> Exercise set
1 > Using the message below about the Traffic Server plugin, explain in one to three sentences why a simple download button on a mirrored site undermines a caching proxy.
2 > Carry the message below about the Traffic Server caching plugin forward from its final sentence.

[mirrorbrain] Fwd: Apache Traffic Server caching proxy

From: Anthony Bryan <anthonybryan_at_gmail.com>
Date: Fri, 18 May 2012 17:37:02 -0400
I thought this list might be another good place to get feedback


---------- Forwarded message ----------
From: Jack Bates <jack.bates_at_gmail.com>
Date: Fri, May 18, 2012 at 7:41 AM
Subject: Re: Apache Traffic Server caching proxy
To: Metalink Discussion <metalink-discussion_at_googlegroups.com>


Hi, I started work on a plugin for Apache Traffic Server and I would
love any feedback (and maybe implementation advice) from the Metalink
community

Traffic Server is a caching proxy and the goal of this plugin is to
help it work better with files distributed from multiple mirrors or
content distribution networks. Currently downloading a file that is
already cached from a different mirror is a cache miss. A lot of
download sites present users with a simple download button that
doesn't always redirect them to the same mirror, which defeats the
benefit of a caching proxy and frustrates users

I would love to hear any of your thoughts on how caching proxies could
work better with content distribution networks

For this first attempt at this plugin, the approach taken is to use
RFC 6249, Metalink/HTTP: Mirrors and Hashes. The plugin listens for
responses that are an HTTP redirect and have "Link: <...>;
rel=duplicate" headers, then scans the URLs for one that already
exists in the cache. If found then it transforms the response,
replacing the "Location: ..." header with the URL that already exists
in the cache

The code is up on GitHub [1] and works just enough that, given a
response with a "Location: ..." header that's not cached and a "Link:
<...>; rel=duplicate" header that is cached, it will rewrite the
"Location: ..." header with the cached URL

I would love any feedback on this approach

We are also thinking of using RFC 3230, Instance Digests in HTTP.

> Data lines
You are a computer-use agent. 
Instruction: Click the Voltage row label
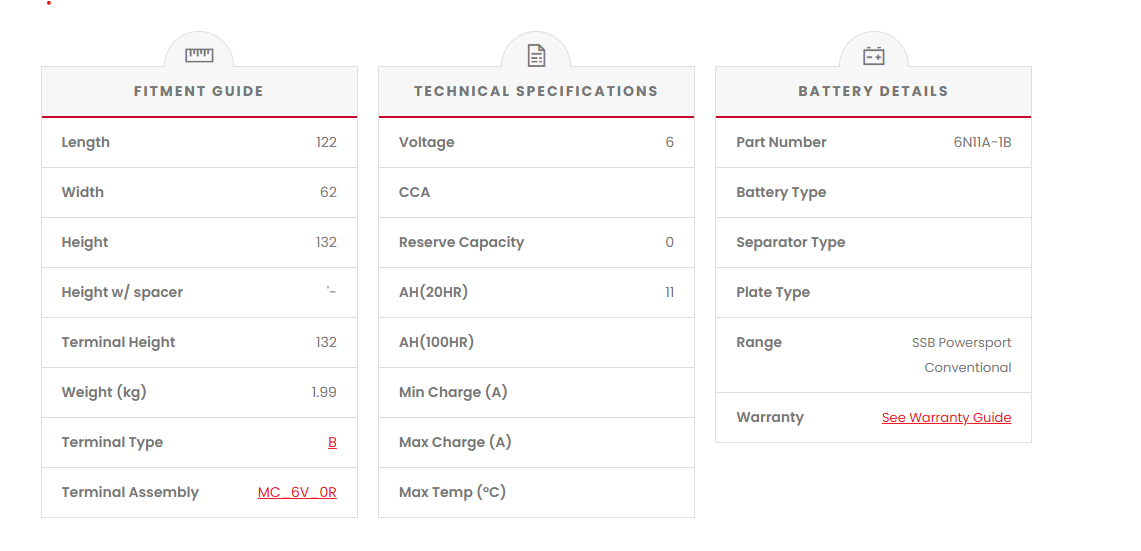pyautogui.click(x=426, y=142)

> Results by task
1 > A file already cached from one mirror is a cache miss when it is downloaded from a different mirror. A simple download button doesn't always redirect users to the same mirror, so the cached copy goes unused. This defeats the benefit of the caching proxy and frustrates users.

2 >
Given a response with a "Location: ..." header that's not cached and a
"Digest: ..." header, the plugin would check if another URL with the
same digest already exists in the cache and rewrite the
"Location: ..." header with that URL if so

Still more ideas include:

  * Remember URLs for the same file so future requests for any of
these URLs use the same cache key. A problem is how to prevent a
malicious domain from distributing false information about URLs it
doesn't control. This could be addressed with a whitelist of domains

  * Making decisions about the best mirror to choose, e.g. one that
is most cost efficient, faster, or more local

  * Use content digest to detect or repair download errors

Finally, can anyone in the Metalink community recommend a reusable C/C+
+ solution for checking if a "Link: ..." header has a "rel=duplicate"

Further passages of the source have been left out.